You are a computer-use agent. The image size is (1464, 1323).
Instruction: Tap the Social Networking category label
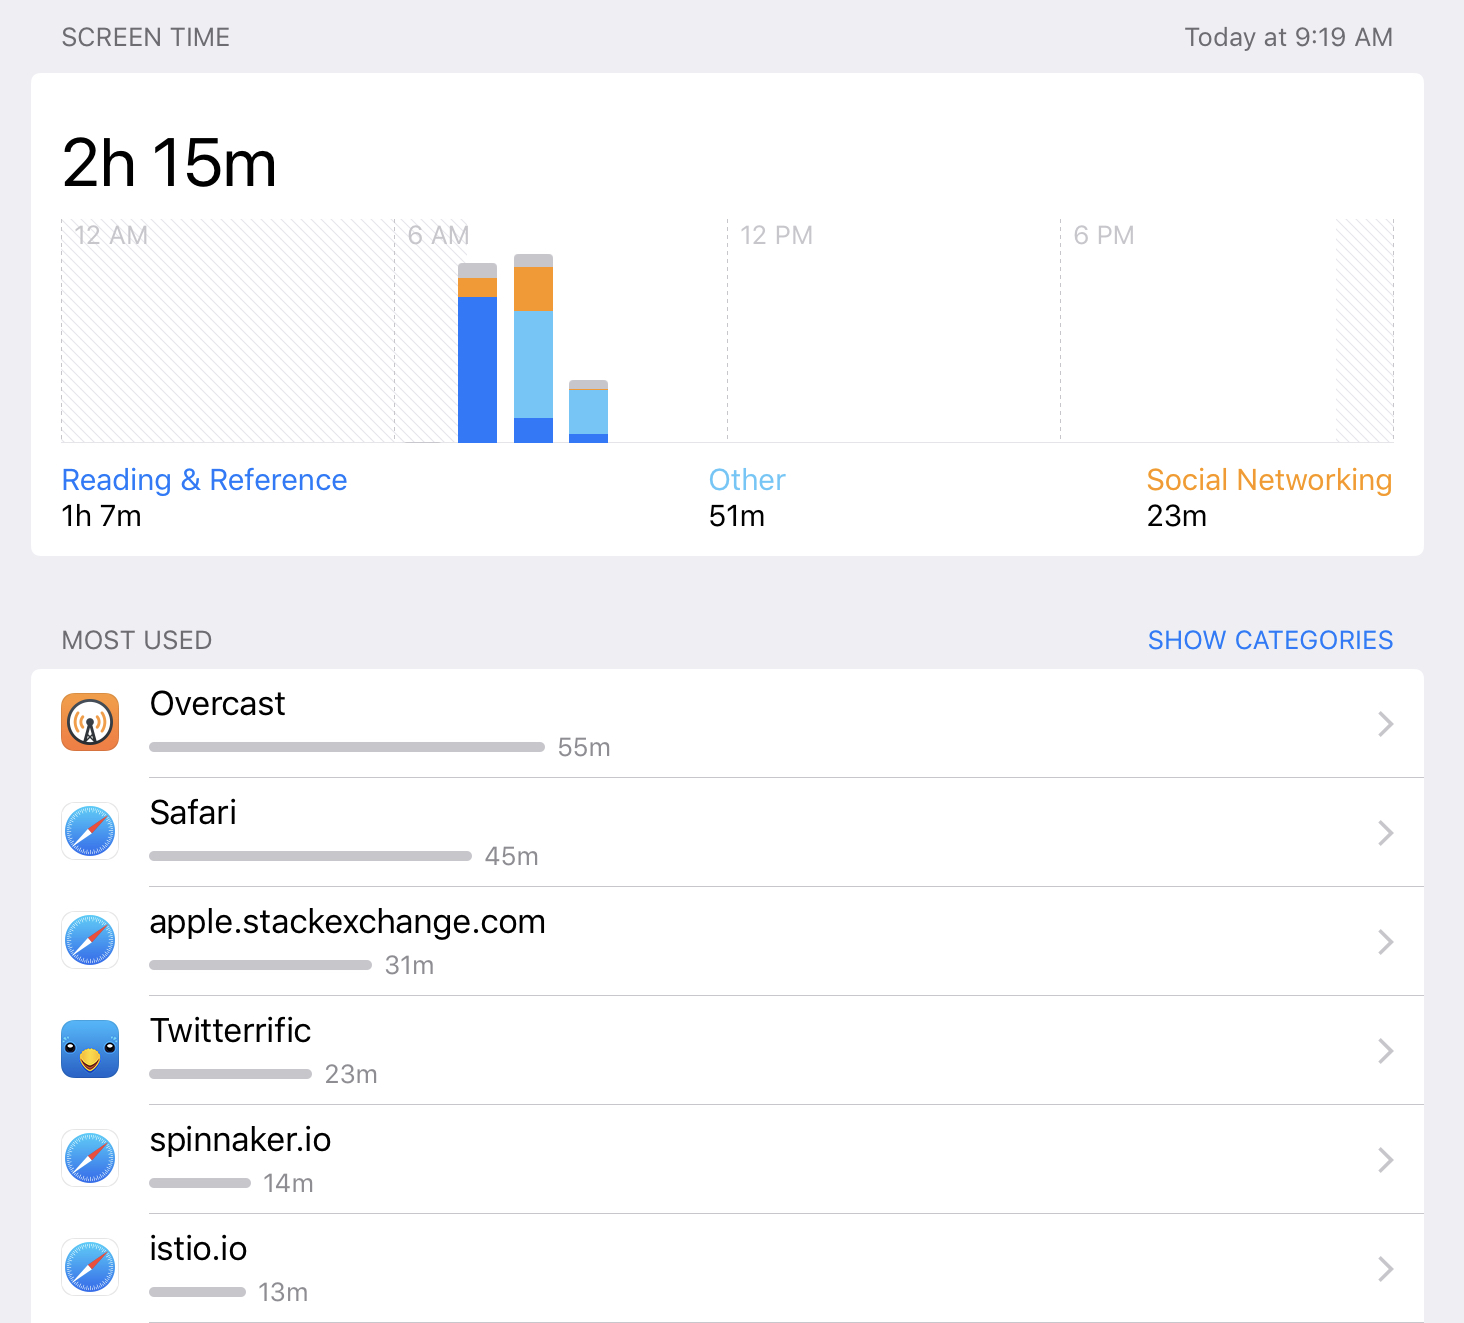(x=1269, y=480)
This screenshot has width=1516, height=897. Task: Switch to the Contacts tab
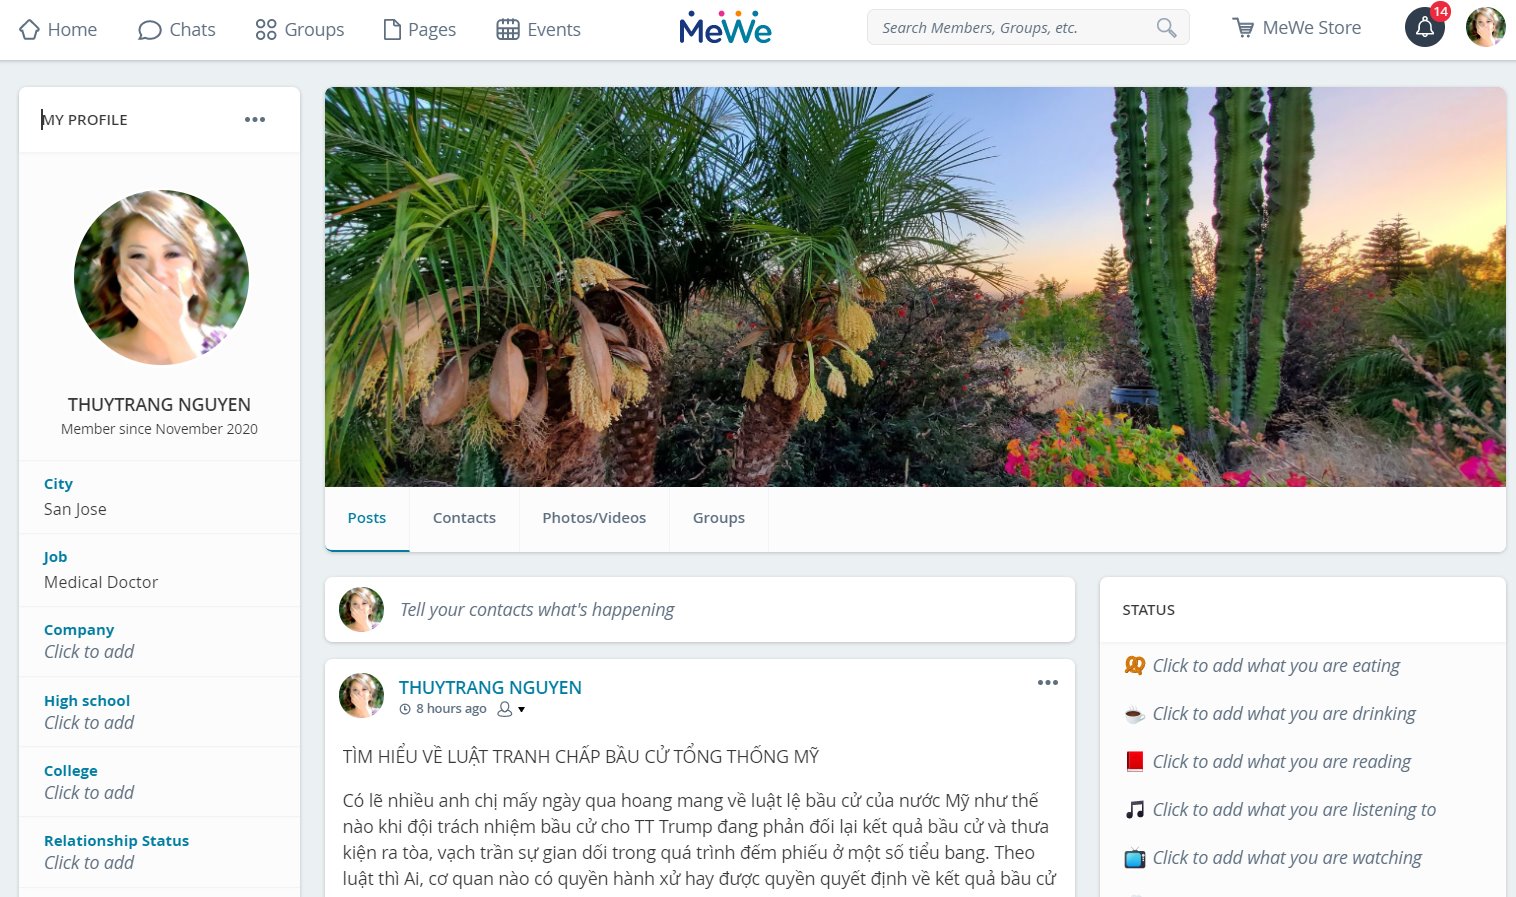click(x=464, y=518)
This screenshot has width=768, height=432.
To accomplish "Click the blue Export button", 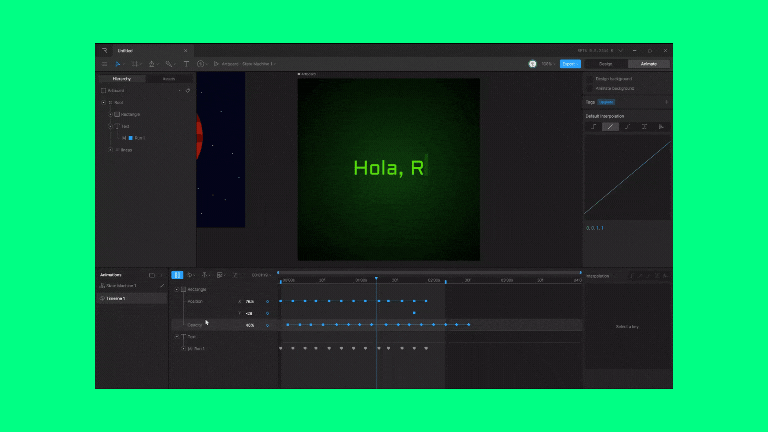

> Problem: Word for word, restate the lines from the line with "Instruction: Tap the" through the last line of the entries, and nothing beyond them. Omit pictures.

> Output:
Instruction: Tap the Social Networking category label
(x=1269, y=480)
This screenshot has width=1516, height=897. Task: Switch to the Contacts tab
click(x=464, y=518)
This screenshot has width=768, height=432.
To accomplish "Click the blue Export button", 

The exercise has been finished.